Trump unveils ‘Golden Dome’ missile shield, blindsides key senators

1 day ago8 min

Before President Donald Trump’s dramatic reveal of the ‘Golden Dome’ missile defense project on Tuesday, the proposal wasn’t even on the radar of many lawmakers on Capitol Hill.

Several senators told Fox News Digital they had received no briefing on the initiative’s costs – and some hadn’t heard of it at all.

‘I don’t support blank checks. I haven’t seen the cost figures,’ Sen. John Kennedy, R-La., told Fox News Digital. 

Two senior members of the Senate Appropriations Defense Subcommittee, one Republican and one Democrat, asked, ‘what’s Golden Dome?’ in response to questions about the project Trump commissioned in January. 

Trump’s sweeping plan – pitched as an American version of Israel’s Iron Dome – carries an ambitious price tag and timeline. He’s floated a $125 billion estimated cost and says it could be built in three years, by the end of his term. A government funding package moving through Congress, dubbed the One Big Beautiful Bill Act, includes $25 billion to jumpstart the project.

But defense experts and even some Republican allies anticipate the cost to be much higher. 

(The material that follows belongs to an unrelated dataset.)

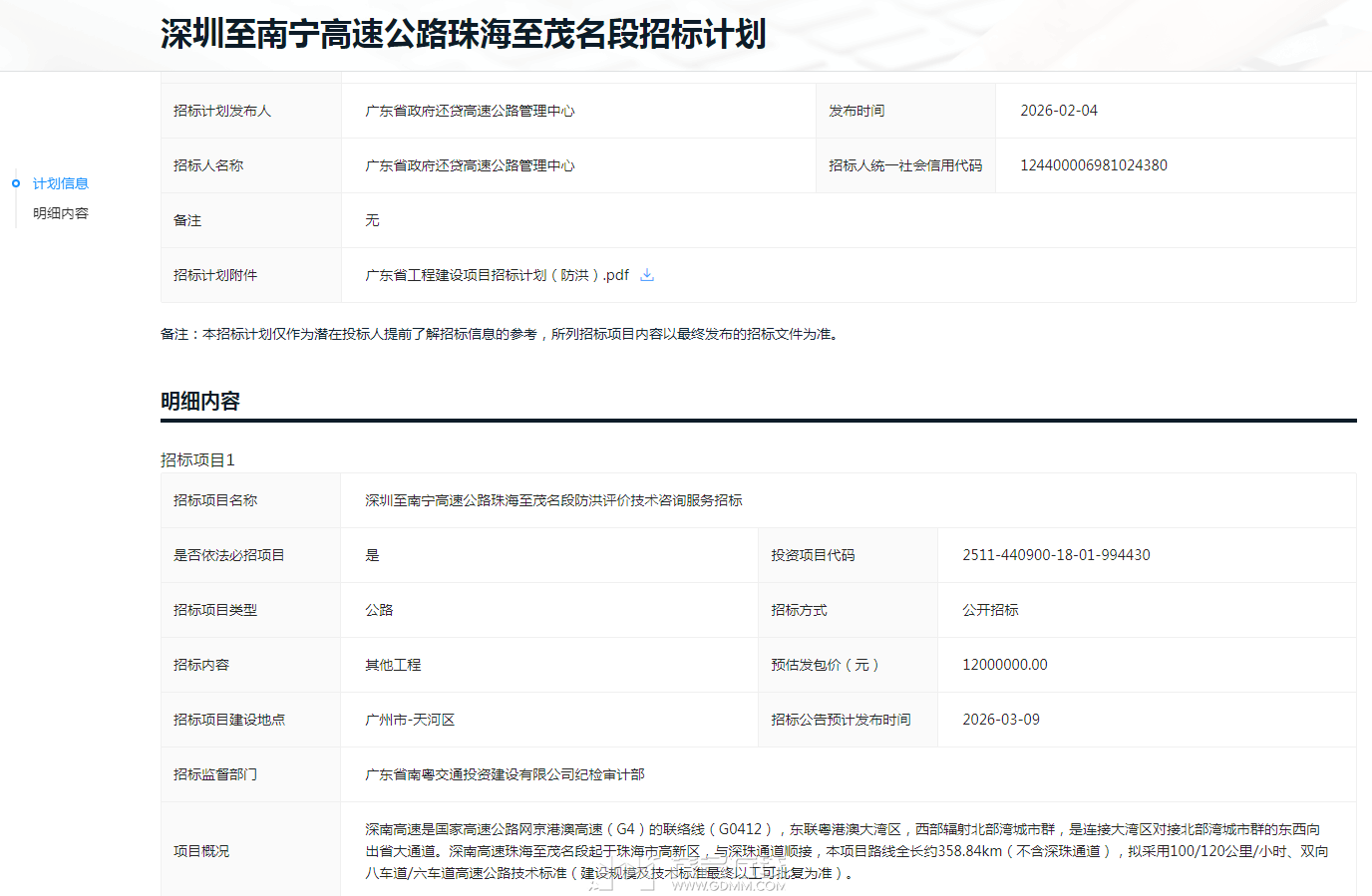
Task: Click the 项目概况 description paragraph
Action: [846, 851]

‘This is not going to be a $25 billion or $35 billion project. It will likely cost in the trillions if and when Golden Dome is completed,’ said Sen. Tim Sheehy, R-Mont., who announced plans to form a Golden Dome Caucus during a recent Washington Times defense industry event earlier this month. 

Sheehy warned that simply scaling up Israel’s Iron Dome to protect the U.S. is ‘a fundamentally different technological proposition.’

‘The challenges don’t scale linearly with the size of Israel, which is the size of New Jersey,’ he added.

The nonpartisan Congressional Budget Office (CBO) has estimated the project could cost around $500 billion – though some believe even that figure is likely too low.

CBO estimated that the space-based interceptors portion of the dome could cost at least $161 billion but up to $542 billion. But it didn’t account for any ground-based interceptors in that cost. 

‘I’ve been 34 years in this business, and I’ve never seen an early estimate that was too high,’ said Space Force chief of space operations Gen. Chance Saltzman. ‘We don’t always understand the full level of complexity until you’re actually in execution, doing the detailed planning.’

Some Republican lawmakers suggest the potential benefits outweigh the massive spending required.

‘It might very well prevent a war,’ Sen. Mike Rounds, R-N.D., said. ‘When we talk about spending billions on defense, that is small compared to one single major war – not only in trillions of dollars, but in bloodshed.’

Once a missile is launched toward the U.S. homeland, the Golden Dome system aims to detect it, and orbital systems would aim to hit the missile during its ‘boost’ phase, either with a laser or a kinetic interceptor. Otherwise, ground-based systems could deploy to knock it off its path.  

Others noted competing defense priorities.

‘That’s gonna be a long, drawn-out process, and it’s gonna cost a lot of money,’ said Sen. Tommy Tuberville, R-Ala. ‘Right now, we’re redoing our missile silos… we’re transitioning to different types of warfare. If we’re gonna do [Golden Dome], we do it the right way.’

Supporters of the plan argue that technological advances have dramatically lowered the cost of missile defense, enough to potentially flip decades-old strategic assumptions.

Chuck DeVore, a defense expert at the Texas Public Policy Foundation and former Reagan administration official, said the old logic – that it’s always cheaper to build offensive missiles than defenses – may no longer apply.

‘That calculation is changing now,’ DeVore said. ‘With low-cost orbit launches and inexpensive electronics, it may actually be less expensive to defend against nuclear missiles than to build them. If that’s the case, we’re at a truly revolutionary inflection point.’

DeVore also warned that traditionalists in the defense establishment may push back.

‘You’re going to see people defending the status quo,’ he said. ‘They’ll say we need that money for more conventional defense – more divisions, more jet fighters, maybe another aircraft carrier.’

Still, DeVore argued that a homeland missile defense system is overdue.

‘The ability to truly defend the homeland and save American lives is better than mutual assured destruction – especially in an age of nuclear proliferation where we can’t always be sure where the threat is coming from.’

Sen. Markwayne Mullin, R-Okla., agreed on the project’s importance, even as he said he hadn’t been briefed on the cost and needs of the project. 

‘I think it’s the most important thing we could do to keep our homeland safe.’